* What you are asked to do
Quote the stretch of the records from the line containing "The width and height of the screenshot is (636, 305)." through the end, word for word, and leave the pictures out of your answer.

START Data shown

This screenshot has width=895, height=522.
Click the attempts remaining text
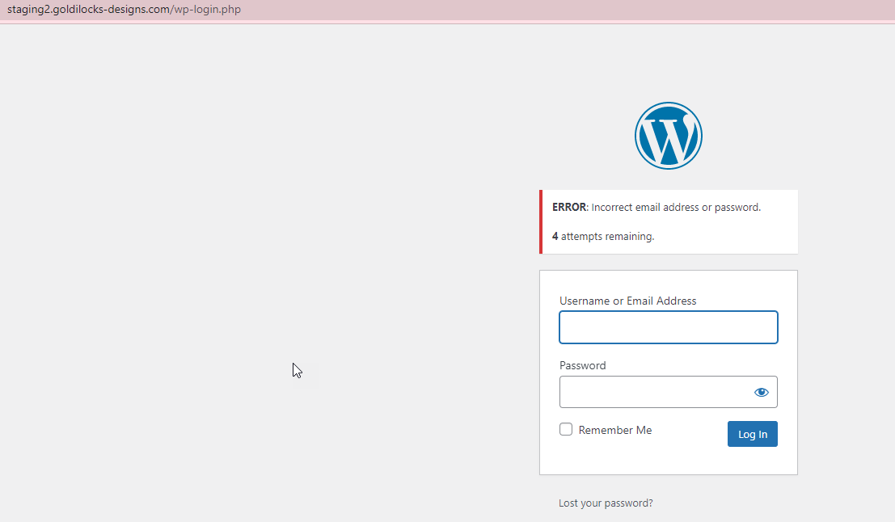pyautogui.click(x=607, y=237)
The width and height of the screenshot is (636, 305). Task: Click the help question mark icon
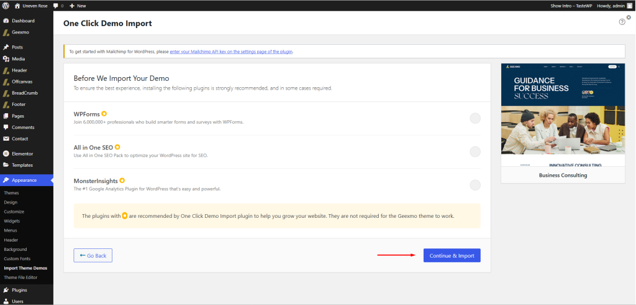[622, 22]
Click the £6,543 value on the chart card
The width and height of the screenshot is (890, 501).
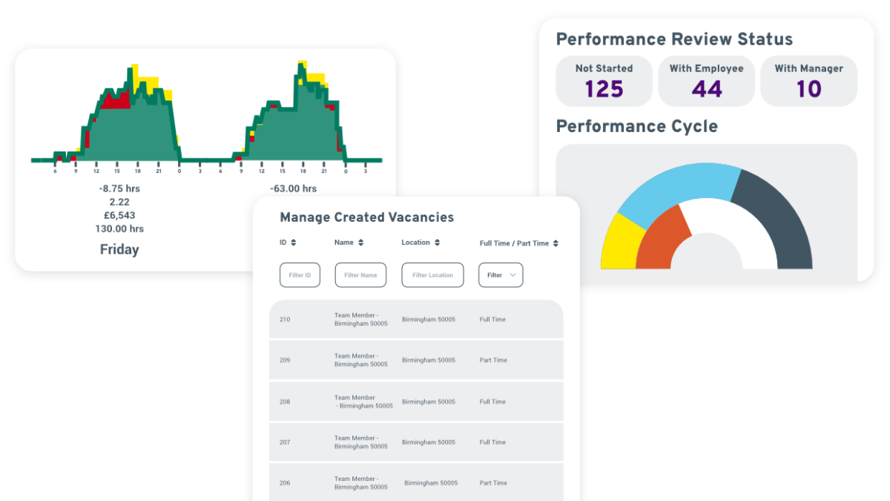tap(119, 215)
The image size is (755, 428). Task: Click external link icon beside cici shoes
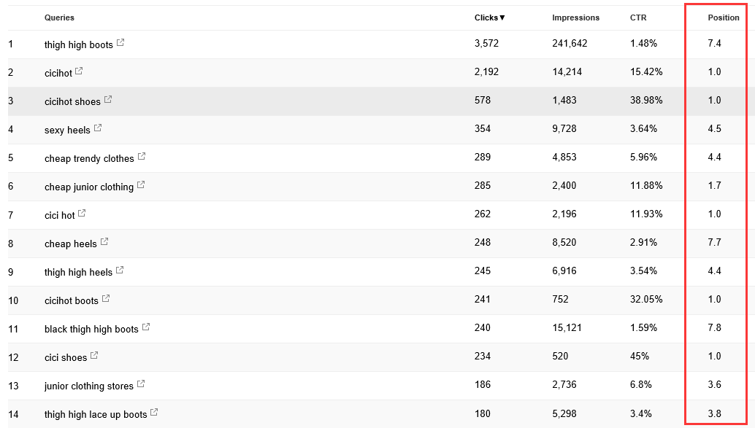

END Data shown

* Reply
The width and height of the screenshot is (636, 305). Task: Click the help question mark icon
[622, 22]
Click the £6,543 value on the chart card
The width and height of the screenshot is (890, 501).
tap(119, 215)
The image size is (755, 428). Task: Click external link icon beside cici shoes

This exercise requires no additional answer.